◆ O que fazer ◆
Transforme todas as linhas dos registros abaixo em uma tabela Markdown com as colunas "Número" e "Linha do registro". Deixe de fora as linhas em branco.

Dados de posição de palavras e itens
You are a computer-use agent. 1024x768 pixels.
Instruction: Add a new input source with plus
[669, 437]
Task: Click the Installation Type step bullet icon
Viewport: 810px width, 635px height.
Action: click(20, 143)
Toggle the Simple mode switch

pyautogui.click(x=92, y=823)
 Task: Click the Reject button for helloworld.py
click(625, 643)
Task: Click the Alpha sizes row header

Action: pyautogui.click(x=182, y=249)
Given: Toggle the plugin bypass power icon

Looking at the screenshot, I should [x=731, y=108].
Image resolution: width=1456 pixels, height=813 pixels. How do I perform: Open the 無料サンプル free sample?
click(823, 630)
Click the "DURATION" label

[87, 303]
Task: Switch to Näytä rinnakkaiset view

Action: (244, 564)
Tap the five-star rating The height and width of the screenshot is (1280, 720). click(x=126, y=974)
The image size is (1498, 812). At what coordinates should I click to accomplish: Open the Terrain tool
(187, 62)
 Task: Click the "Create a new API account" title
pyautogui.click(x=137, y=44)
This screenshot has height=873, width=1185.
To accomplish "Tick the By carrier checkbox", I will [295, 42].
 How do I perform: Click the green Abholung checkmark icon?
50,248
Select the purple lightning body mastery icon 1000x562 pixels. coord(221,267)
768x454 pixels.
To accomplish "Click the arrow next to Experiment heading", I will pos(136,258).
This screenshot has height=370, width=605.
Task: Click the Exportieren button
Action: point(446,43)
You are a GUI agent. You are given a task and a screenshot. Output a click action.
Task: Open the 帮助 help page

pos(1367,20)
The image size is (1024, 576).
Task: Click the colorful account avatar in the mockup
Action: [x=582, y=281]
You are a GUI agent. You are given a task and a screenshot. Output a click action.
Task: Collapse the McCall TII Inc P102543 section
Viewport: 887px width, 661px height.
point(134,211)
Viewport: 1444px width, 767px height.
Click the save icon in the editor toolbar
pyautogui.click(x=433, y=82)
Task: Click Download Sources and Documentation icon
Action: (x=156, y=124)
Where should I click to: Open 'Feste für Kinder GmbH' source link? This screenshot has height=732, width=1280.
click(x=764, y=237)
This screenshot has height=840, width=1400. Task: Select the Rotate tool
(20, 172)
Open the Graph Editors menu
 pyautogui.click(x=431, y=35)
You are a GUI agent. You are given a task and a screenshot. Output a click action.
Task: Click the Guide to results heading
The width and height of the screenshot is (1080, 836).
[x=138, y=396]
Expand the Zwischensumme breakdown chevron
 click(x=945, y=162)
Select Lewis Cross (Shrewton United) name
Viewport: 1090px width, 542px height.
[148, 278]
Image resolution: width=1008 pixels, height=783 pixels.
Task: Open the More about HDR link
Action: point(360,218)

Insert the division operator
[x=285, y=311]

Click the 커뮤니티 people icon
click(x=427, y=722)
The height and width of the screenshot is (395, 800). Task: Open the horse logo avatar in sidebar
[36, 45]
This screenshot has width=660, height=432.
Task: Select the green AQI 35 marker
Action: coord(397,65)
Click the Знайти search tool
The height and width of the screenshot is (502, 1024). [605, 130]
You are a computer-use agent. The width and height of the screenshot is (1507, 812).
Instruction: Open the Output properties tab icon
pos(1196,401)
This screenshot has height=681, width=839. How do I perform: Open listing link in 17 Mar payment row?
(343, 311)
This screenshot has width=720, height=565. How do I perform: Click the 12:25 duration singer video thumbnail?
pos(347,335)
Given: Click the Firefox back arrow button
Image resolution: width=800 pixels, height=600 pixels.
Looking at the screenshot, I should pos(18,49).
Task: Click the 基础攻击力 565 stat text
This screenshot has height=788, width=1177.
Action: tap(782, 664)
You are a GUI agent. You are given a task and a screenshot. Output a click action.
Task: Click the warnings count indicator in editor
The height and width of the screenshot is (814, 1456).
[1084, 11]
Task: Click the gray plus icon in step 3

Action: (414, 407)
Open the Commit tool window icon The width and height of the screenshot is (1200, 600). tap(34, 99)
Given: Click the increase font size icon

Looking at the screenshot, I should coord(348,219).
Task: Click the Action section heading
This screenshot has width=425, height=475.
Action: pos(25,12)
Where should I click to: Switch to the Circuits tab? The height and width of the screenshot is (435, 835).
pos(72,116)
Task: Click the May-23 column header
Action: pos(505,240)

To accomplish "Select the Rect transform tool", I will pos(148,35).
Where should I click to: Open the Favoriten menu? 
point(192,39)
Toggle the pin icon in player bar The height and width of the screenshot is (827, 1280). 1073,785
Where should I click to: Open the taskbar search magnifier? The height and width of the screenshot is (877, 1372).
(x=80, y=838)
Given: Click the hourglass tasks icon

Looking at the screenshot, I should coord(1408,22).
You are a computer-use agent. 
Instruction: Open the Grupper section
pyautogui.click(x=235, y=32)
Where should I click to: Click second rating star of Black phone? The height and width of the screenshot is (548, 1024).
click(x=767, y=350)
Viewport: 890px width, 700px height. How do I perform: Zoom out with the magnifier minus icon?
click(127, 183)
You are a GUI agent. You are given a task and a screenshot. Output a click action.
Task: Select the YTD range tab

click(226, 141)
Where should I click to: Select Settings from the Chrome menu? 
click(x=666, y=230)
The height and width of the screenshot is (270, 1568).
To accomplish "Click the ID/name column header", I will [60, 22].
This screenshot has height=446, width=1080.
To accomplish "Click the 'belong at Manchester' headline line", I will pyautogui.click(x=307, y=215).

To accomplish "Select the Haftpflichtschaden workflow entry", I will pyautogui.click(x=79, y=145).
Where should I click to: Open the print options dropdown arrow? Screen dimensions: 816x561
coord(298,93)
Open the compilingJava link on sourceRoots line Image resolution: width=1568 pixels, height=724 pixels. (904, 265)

◆ Resposta escrita ◆
| Número | Linha do registro |
|---|---|
| 1 | You are a computer-use agent. 1024x768 pixels. |
| 2 | Instruction: Add a new input source with plus |
| 3 | [669, 437] |
| 4 | Task: Click the Installation Type step bullet icon |
| 5 | Viewport: 810px width, 635px height. |
| 6 | Action: click(20, 143) |
| 7 | Toggle the Simple mode switch |
| 8 | pyautogui.click(x=92, y=823) |
| 9 |  Task: Click the Reject button for helloworld.py |
| 10 | click(625, 643) |
| 11 | Task: Click the Alpha sizes row header |
| 12 | Action: pyautogui.click(x=182, y=249) |
| 13 | Given: Toggle the plugin bypass power icon |
| 14 | Looking at the screenshot, I should [x=731, y=108]. |
| 15 | Image resolution: width=1456 pixels, height=813 pixels. How do I perform: Open the 無料サンプル free sample? |
| 16 | click(823, 630) |
| 17 | Click the "DURATION" label |
| 18 | [87, 303] |
| 19 | Task: Switch to Näytä rinnakkaiset view |
| 20 | Action: (244, 564) |
| 21 | Tap the five-star rating The height and width of the screenshot is (1280, 720). click(x=126, y=974) |
| 22 | The image size is (1498, 812). At what coordinates should I click to accomplish: Open the Terrain tool |
| 23 | (187, 62) |
| 24 |  Task: Click the "Create a new API account" title |
| 25 | pyautogui.click(x=137, y=44) |
| 26 | This screenshot has height=873, width=1185. |
| 27 | To accomplish "Tick the By carrier checkbox", I will [295, 42]. |
| 28 |  How do I perform: Click the green Abholung checkmark icon? |
| 29 | 50,248 |
| 30 | Select the purple lightning body mastery icon 1000x562 pixels. coord(221,267) |
| 31 | 768x454 pixels. |
| 32 | To accomplish "Click the arrow next to Experiment heading", I will pos(136,258). |
| 33 | This screenshot has height=370, width=605. |
| 34 | Task: Click the Exportieren button |
| 35 | Action: point(446,43) |
| 36 | You are a GUI agent. You are given a task and a screenshot. Output a click action. |
| 37 | Task: Open the 帮助 help page |
| 38 | pos(1367,20) |
| 39 | The image size is (1024, 576). |
| 40 | Task: Click the colorful account avatar in the mockup |
| 41 | Action: [x=582, y=281] |
| 42 | You are a GUI agent. You are given a task and a screenshot. Output a click action. |
| 43 | Task: Collapse the McCall TII Inc P102543 section |
| 44 | Viewport: 887px width, 661px height. |
| 45 | point(134,211) |
| 46 | Viewport: 1444px width, 767px height. |
| 47 | Click the save icon in the editor toolbar |
| 48 | pyautogui.click(x=433, y=82) |
| 49 | Task: Click Download Sources and Documentation icon |
| 50 | Action: (x=156, y=124) |
| 51 | Where should I click to: Open 'Feste für Kinder GmbH' source link? This screenshot has height=732, width=1280. |
| 52 | click(x=764, y=237) |
| 53 | This screenshot has height=840, width=1400. Task: Select the Rotate tool |
| 54 | (20, 172) |
| 55 | Open the Graph Editors menu |
| 56 |  pyautogui.click(x=431, y=35) |
| 57 | You are a GUI agent. You are given a task and a screenshot. Output a click action. |
| 58 | Task: Click the Guide to results heading |
| 59 | The width and height of the screenshot is (1080, 836). |
| 60 | [x=138, y=396] |
| 61 | Expand the Zwischensumme breakdown chevron |
| 62 |  click(x=945, y=162) |
| 63 | Select Lewis Cross (Shrewton United) name |
| 64 | Viewport: 1090px width, 542px height. |
| 65 | [148, 278] |
| 66 | Image resolution: width=1008 pixels, height=783 pixels. |
| 67 | Task: Open the More about HDR link |
| 68 | Action: point(360,218) |
| 69 | Insert the division operator |
| 70 | [x=285, y=311] |
| 71 | Click the 커뮤니티 people icon |
| 72 | click(x=427, y=722) |
| 73 | The height and width of the screenshot is (395, 800). Task: Open the horse logo avatar in sidebar |
| 74 | [36, 45] |
| 75 | This screenshot has width=660, height=432. |
| 76 | Task: Select the green AQI 35 marker |
| 77 | Action: coord(397,65) |
| 78 | Click the Знайти search tool |
| 79 | The height and width of the screenshot is (502, 1024). [605, 130] |
| 80 | You are a computer-use agent. The width and height of the screenshot is (1507, 812). |
| 81 | Instruction: Open the Output properties tab icon |
| 82 | pos(1196,401) |
| 83 | This screenshot has height=681, width=839. How do I perform: Open listing link in 17 Mar payment row? |
| 84 | (343, 311) |
| 85 | This screenshot has width=720, height=565. How do I perform: Click the 12:25 duration singer video thumbnail? |
| 86 | pos(347,335) |
| 87 | Given: Click the Firefox back arrow button |
| 88 | Image resolution: width=800 pixels, height=600 pixels. |
| 89 | Looking at the screenshot, I should pos(18,49). |
| 90 | Task: Click the 基础攻击力 565 stat text |
| 91 | This screenshot has height=788, width=1177. |
| 92 | Action: tap(782, 664) |
| 93 | You are a GUI agent. You are given a task and a screenshot. Output a click action. |
| 94 | Task: Click the warnings count indicator in editor |
| 95 | The height and width of the screenshot is (814, 1456). |
| 96 | [1084, 11] |
| 97 | Task: Click the gray plus icon in step 3 |
| 98 | Action: (414, 407) |
| 99 | Open the Commit tool window icon The width and height of the screenshot is (1200, 600). tap(34, 99) |
| 100 | Given: Click the increase font size icon |
| 101 | Looking at the screenshot, I should coord(348,219). |
| 102 | Task: Click the Action section heading |
| 103 | This screenshot has width=425, height=475. |
| 104 | Action: pos(25,12) |
| 105 | Where should I click to: Switch to the Circuits tab? The height and width of the screenshot is (435, 835). |
| 106 | pos(72,116) |
| 107 | Task: Click the May-23 column header |
| 108 | Action: pos(505,240) |
| 109 | To accomplish "Select the Rect transform tool", I will pos(148,35). |
| 110 | Where should I click to: Open the Favoriten menu?  |
| 111 | point(192,39) |
| 112 | Toggle the pin icon in player bar The height and width of the screenshot is (827, 1280). 1073,785 |
| 113 | Where should I click to: Open the taskbar search magnifier? The height and width of the screenshot is (877, 1372). |
| 114 | (x=80, y=838) |
| 115 | Given: Click the hourglass tasks icon |
| 116 | Looking at the screenshot, I should coord(1408,22). |
| 117 | You are a computer-use agent.  |
| 118 | Instruction: Open the Grupper section |
| 119 | pyautogui.click(x=235, y=32) |
| 120 | Where should I click to: Click second rating star of Black phone? The height and width of the screenshot is (548, 1024). |
| 121 | click(x=767, y=350) |
| 122 | Viewport: 890px width, 700px height. How do I perform: Zoom out with the magnifier minus icon? |
| 123 | click(127, 183) |
| 124 | You are a GUI agent. You are given a task and a screenshot. Output a click action. |
| 125 | Task: Select the YTD range tab |
| 126 | click(226, 141) |
| 127 | Where should I click to: Select Settings from the Chrome menu?  |
| 128 | click(x=666, y=230) |
| 129 | The height and width of the screenshot is (270, 1568). |
| 130 | To accomplish "Click the ID/name column header", I will [60, 22]. |
| 131 | This screenshot has height=446, width=1080. |
| 132 | To accomplish "Click the 'belong at Manchester' headline line", I will pyautogui.click(x=307, y=215). |
| 133 | To accomplish "Select the Haftpflichtschaden workflow entry", I will pyautogui.click(x=79, y=145). |
| 134 | Where should I click to: Open the print options dropdown arrow? Screen dimensions: 816x561 |
| 135 | coord(298,93) |
| 136 | Open the compilingJava link on sourceRoots line Image resolution: width=1568 pixels, height=724 pixels. (904, 265) |